> _AIM_
List each line below that contains the word "label".

> _PROVIDED MATERIAL_

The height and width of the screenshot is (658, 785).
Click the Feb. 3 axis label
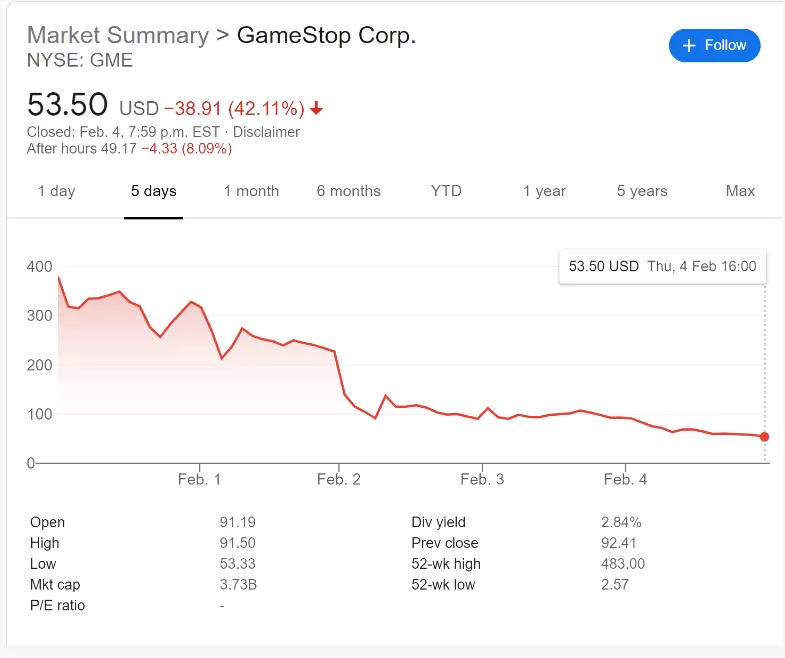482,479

...

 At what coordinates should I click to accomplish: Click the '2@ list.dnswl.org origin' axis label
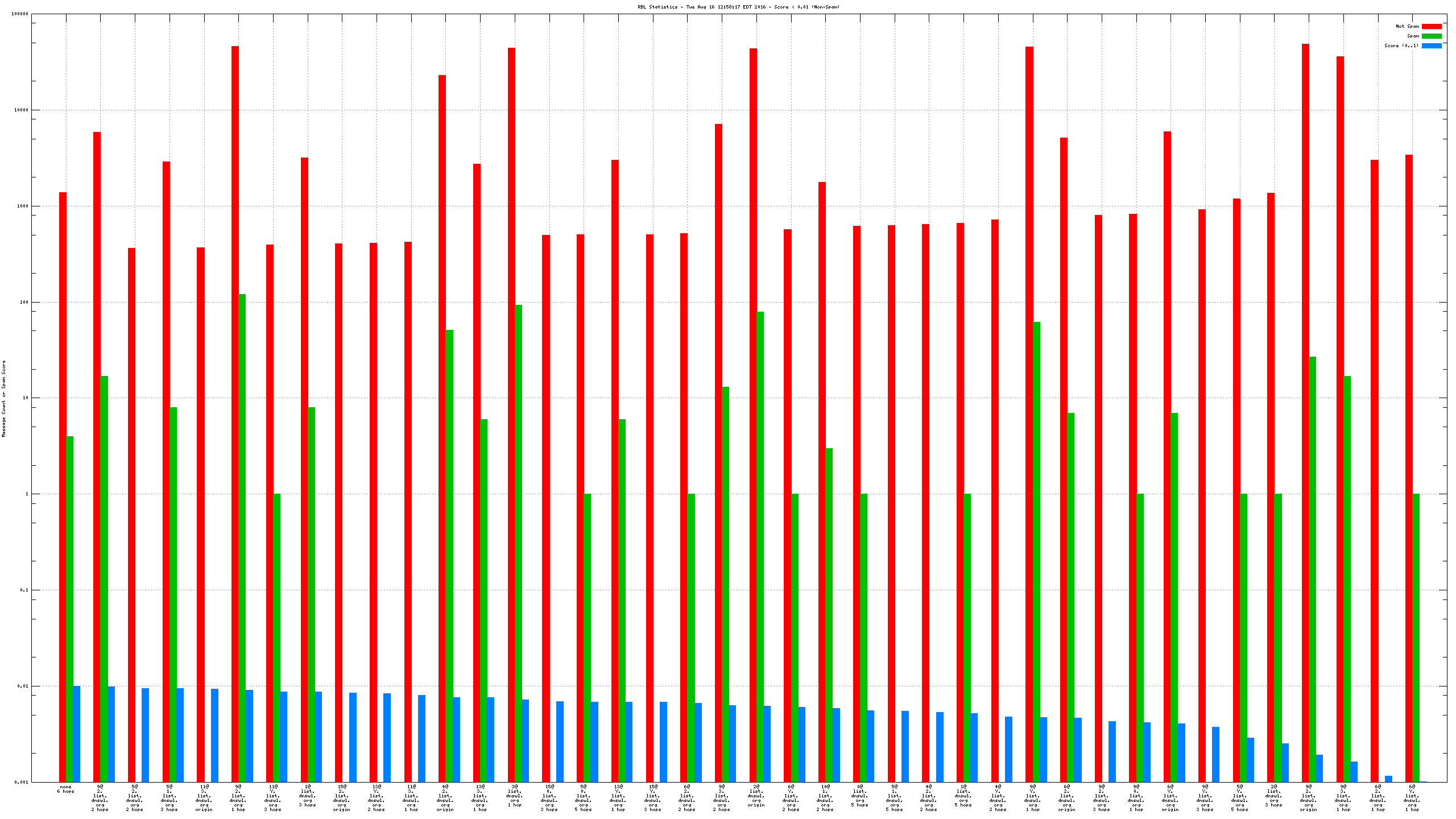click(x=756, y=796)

> _SOLUTION_
Click the Feb. 3 axis label
 At what coordinates should I click to accomplish: Click the '2@ list.dnswl.org origin' axis label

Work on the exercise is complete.